▸ **Data for this task**:
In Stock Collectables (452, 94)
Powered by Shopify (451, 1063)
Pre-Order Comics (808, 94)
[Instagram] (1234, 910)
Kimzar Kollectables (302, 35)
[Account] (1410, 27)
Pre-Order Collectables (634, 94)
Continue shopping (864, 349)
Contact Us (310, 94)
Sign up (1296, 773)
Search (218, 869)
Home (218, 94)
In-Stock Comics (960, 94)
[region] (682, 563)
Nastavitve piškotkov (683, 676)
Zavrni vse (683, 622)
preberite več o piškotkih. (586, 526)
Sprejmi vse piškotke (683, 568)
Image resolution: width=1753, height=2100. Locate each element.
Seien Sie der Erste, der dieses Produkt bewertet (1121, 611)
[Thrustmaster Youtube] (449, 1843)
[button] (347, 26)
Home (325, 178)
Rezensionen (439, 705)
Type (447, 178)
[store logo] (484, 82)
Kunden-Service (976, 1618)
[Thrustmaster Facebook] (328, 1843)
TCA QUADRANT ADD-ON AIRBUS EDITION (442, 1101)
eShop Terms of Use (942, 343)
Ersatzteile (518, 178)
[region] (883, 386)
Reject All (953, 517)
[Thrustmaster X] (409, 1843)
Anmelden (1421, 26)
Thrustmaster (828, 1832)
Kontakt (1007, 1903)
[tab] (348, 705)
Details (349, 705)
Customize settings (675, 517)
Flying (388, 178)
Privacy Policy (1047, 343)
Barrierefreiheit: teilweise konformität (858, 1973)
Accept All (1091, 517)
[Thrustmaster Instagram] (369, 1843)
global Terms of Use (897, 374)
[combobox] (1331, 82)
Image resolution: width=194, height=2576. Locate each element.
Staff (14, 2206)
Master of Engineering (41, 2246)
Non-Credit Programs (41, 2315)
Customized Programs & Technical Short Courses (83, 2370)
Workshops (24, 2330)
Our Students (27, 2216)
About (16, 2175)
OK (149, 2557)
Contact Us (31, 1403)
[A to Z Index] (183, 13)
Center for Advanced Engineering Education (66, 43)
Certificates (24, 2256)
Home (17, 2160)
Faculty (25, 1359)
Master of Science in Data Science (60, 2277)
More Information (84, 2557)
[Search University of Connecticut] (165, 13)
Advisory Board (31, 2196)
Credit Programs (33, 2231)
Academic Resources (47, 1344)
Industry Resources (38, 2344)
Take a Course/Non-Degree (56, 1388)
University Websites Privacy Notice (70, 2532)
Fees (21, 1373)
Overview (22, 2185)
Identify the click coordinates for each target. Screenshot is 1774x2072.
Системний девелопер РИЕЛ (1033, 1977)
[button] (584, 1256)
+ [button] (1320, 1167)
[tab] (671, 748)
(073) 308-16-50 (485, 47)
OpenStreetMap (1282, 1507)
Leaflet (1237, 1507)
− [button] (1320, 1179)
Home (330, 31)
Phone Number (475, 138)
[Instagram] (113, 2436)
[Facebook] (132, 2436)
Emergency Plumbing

▸ **Exercise**: Using the records above, restate word for word the lines from the one with "Customized Programs &" through the one with "Advisory Board (31, 2196)", both included.

▸ **Response to the exercise**:
Customized Programs & Technical Short Courses (83, 2370)
Workshops (24, 2330)
Our Students (27, 2216)
About (16, 2175)
OK (149, 2557)
Contact Us (31, 1403)
[A to Z Index] (183, 13)
Center for Advanced Engineering Education (66, 43)
Certificates (24, 2256)
Home (17, 2160)
Faculty (25, 1359)
Master of Science in Data Science (60, 2277)
More Information (84, 2557)
[Search University of Connecticut] (165, 13)
Advisory Board (31, 2196)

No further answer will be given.